Ultra Running Snacks



Gluten-Free Banana Waffles

SERVINGS› 8 TIME› 20 minutes

1 cup coarse gluten-free bread crumbs ½ cup white rice flour ¼ cup ground almonds pinch of ground nutmeg 1 tablespoon brown sugar 2 eggs, lightly beaten ¼ cup almond milk 1 large ripe banana

Heat the waffle iron.

Place the dry ingredients in a food processor and pulse quickly to combine.

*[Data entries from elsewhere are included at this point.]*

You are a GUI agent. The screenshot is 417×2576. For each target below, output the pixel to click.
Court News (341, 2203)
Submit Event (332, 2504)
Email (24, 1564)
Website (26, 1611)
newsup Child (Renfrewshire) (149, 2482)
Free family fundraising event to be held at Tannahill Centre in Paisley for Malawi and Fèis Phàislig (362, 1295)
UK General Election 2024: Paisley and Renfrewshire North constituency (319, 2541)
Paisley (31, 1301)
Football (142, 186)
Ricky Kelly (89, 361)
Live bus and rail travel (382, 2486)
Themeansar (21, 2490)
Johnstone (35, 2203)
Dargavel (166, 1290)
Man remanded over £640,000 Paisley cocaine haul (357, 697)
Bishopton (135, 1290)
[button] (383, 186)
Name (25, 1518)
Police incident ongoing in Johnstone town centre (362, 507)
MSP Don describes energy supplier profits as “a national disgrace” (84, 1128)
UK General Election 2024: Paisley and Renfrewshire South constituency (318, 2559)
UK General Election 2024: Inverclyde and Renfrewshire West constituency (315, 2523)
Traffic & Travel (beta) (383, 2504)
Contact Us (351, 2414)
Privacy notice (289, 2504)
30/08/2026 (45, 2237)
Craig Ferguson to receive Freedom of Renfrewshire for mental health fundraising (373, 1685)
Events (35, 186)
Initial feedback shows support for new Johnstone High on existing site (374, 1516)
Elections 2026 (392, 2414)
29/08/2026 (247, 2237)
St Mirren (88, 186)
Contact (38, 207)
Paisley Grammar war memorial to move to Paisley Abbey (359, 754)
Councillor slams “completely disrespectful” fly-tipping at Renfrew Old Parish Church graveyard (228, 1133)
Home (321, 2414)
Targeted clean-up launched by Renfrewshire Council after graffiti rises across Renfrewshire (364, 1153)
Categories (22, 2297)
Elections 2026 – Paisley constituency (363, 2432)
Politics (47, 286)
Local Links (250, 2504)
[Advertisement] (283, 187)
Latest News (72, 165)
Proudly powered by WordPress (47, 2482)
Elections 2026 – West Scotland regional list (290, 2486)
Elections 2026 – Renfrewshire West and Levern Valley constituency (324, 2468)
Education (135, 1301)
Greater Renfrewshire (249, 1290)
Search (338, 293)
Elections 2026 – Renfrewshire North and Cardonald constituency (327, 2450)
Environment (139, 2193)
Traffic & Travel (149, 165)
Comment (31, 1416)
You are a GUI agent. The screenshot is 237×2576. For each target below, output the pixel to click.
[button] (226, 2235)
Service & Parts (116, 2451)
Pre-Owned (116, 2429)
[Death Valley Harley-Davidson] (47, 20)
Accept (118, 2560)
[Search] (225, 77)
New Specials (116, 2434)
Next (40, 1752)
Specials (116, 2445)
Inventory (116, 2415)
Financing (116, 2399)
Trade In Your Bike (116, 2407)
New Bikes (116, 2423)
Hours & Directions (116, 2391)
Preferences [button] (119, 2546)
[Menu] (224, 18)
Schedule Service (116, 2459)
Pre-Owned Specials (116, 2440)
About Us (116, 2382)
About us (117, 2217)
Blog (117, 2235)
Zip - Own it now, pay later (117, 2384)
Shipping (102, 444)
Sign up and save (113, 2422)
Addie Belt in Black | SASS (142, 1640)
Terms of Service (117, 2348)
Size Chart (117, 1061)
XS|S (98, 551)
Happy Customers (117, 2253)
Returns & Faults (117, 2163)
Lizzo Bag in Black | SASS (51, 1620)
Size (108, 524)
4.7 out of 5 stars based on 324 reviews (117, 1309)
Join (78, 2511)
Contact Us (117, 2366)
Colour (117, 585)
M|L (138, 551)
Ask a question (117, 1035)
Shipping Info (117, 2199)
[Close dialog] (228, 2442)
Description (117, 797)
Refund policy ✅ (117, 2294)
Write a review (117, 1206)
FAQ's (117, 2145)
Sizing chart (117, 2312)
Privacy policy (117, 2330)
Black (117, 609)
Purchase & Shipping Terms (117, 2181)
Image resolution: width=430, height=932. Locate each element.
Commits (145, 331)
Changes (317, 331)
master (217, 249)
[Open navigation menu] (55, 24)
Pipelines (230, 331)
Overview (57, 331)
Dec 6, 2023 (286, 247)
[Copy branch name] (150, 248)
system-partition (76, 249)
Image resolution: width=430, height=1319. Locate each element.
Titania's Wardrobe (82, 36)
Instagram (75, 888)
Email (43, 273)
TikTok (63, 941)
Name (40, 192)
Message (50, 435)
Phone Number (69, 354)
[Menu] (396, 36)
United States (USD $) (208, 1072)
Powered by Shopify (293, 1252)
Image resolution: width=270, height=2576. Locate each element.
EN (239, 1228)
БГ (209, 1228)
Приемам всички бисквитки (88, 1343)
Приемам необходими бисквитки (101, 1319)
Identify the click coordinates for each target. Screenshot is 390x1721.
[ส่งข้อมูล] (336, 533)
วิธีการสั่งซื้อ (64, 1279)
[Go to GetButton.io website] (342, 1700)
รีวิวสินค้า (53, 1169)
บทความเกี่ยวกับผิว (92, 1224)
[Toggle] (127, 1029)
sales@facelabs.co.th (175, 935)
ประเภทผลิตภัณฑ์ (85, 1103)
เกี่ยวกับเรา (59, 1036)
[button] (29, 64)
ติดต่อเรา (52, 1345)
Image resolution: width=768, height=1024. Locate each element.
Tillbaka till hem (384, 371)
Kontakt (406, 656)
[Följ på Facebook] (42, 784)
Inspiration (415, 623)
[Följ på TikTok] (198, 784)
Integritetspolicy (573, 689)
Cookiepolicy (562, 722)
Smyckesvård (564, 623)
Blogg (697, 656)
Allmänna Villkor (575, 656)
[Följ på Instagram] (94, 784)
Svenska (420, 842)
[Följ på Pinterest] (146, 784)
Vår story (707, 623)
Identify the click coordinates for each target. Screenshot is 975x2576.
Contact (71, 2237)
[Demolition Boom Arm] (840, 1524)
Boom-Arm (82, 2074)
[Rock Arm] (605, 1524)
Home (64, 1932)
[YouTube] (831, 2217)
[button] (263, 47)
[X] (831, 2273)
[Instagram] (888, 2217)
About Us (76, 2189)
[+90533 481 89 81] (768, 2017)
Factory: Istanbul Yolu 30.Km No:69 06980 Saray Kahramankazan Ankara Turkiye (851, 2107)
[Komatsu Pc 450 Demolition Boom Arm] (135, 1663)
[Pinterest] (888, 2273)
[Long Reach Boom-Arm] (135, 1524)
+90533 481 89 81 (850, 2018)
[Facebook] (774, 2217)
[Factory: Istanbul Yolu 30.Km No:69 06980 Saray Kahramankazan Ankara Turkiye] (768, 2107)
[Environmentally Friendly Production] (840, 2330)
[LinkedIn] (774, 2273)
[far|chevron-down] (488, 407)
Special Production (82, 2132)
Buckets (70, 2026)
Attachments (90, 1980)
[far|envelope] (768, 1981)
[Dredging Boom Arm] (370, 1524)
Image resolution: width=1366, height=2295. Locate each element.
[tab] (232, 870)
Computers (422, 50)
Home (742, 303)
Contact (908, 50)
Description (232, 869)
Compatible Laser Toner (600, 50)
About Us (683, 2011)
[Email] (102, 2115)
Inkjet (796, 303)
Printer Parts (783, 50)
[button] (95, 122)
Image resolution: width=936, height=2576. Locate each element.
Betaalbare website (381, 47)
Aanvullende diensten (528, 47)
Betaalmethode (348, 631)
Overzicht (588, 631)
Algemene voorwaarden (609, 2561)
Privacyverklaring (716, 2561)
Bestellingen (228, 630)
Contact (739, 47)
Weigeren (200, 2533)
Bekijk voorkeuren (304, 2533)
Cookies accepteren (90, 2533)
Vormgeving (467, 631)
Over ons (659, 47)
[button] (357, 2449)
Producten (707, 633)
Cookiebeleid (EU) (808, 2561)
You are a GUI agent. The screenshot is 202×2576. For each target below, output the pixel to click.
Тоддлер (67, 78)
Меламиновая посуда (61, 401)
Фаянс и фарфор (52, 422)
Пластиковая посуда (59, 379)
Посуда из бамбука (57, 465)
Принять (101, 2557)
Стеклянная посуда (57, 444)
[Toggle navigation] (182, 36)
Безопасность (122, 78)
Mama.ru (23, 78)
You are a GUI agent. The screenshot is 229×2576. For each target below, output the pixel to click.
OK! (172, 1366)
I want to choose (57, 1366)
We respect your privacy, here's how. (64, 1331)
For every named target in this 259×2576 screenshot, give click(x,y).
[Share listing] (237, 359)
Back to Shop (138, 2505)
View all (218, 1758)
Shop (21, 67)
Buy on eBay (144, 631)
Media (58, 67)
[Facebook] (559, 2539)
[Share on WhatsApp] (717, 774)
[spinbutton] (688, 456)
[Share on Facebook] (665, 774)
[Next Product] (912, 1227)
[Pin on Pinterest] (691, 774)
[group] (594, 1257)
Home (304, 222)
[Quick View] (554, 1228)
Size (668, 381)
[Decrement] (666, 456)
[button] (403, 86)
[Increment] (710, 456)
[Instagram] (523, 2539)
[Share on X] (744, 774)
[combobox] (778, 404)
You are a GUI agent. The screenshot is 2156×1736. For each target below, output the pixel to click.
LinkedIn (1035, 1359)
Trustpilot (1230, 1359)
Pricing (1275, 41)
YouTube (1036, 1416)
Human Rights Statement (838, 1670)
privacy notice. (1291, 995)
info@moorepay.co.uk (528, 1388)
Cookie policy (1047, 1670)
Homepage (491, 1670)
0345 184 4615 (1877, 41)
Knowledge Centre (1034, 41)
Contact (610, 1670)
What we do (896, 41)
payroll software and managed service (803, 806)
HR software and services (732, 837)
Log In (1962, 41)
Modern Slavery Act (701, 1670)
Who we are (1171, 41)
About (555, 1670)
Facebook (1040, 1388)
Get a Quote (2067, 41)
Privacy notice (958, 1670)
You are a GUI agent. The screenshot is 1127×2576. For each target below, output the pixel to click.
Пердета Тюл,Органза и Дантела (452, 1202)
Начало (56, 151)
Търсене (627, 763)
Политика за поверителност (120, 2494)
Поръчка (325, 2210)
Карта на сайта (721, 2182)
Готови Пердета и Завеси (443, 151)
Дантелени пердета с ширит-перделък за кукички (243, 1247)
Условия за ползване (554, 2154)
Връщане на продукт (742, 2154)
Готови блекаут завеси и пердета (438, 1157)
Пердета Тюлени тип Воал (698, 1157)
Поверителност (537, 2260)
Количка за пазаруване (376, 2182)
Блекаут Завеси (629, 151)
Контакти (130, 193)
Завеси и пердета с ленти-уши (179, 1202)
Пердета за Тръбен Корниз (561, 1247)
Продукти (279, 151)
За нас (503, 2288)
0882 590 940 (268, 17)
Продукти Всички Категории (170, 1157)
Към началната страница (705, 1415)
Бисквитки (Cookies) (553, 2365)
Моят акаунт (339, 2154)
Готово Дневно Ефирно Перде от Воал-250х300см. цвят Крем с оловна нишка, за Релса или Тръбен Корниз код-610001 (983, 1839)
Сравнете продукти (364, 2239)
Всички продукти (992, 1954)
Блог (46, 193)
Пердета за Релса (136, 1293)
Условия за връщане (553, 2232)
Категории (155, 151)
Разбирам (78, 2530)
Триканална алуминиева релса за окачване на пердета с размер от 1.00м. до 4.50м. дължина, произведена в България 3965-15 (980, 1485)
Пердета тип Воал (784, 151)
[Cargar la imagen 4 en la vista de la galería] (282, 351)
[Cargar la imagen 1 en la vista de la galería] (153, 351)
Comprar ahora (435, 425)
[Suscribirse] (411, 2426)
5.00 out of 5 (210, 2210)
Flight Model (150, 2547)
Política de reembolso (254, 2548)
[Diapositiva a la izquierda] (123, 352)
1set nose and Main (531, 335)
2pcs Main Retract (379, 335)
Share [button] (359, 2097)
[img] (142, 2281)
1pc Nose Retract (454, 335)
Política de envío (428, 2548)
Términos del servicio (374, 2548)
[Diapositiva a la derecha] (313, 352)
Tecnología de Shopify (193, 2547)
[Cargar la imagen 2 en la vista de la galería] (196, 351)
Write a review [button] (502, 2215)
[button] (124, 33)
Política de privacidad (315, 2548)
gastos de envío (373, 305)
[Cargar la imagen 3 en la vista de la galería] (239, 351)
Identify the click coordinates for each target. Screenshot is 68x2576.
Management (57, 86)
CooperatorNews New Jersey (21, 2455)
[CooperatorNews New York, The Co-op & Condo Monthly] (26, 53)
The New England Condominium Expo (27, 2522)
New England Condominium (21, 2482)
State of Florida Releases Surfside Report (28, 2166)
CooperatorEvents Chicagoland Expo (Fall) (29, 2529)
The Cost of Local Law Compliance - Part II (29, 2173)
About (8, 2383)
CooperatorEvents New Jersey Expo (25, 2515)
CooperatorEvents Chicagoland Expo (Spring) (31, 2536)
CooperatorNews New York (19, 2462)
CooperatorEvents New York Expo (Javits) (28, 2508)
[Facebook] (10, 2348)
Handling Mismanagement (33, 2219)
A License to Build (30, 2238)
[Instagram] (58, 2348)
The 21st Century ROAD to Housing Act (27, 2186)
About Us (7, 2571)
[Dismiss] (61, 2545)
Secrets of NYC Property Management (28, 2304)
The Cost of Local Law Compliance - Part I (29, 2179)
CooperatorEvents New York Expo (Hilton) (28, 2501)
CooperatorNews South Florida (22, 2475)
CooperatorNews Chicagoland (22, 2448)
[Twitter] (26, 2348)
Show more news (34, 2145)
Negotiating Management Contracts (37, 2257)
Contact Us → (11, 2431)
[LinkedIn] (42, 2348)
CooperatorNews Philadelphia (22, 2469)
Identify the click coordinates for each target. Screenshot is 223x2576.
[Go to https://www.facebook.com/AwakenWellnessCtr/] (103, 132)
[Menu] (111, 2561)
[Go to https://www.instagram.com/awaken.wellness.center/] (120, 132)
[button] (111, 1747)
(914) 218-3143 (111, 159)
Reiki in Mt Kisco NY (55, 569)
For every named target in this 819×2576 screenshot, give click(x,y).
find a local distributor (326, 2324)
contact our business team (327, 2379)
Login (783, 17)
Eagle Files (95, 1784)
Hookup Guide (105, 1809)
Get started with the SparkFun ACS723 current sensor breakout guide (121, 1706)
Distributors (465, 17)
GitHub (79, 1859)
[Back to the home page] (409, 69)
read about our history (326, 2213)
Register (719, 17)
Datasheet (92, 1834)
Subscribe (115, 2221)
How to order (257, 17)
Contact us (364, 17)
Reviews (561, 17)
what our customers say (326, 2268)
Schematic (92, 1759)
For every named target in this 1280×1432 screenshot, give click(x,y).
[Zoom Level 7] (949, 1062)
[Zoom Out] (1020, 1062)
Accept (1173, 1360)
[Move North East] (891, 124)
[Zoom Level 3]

In a small bowl or measuring cup, combine the eggs and almond milk and stir briskly. Pour this into the food processor, add the banana, and pulse. Batter should be smooth and somewhat dense.

Pour enough batter into each waffle form to nearly fill all the squares (the batter will expand when pressed). Cook until the outside of the waffle feels crisp. Repeat, using the remaining batter.

Makes 4 large waffles. Cut each waffle into quarters and top with your favorite spread(s) to make 8 mini waffle sandwiches. Let cool before wrapping.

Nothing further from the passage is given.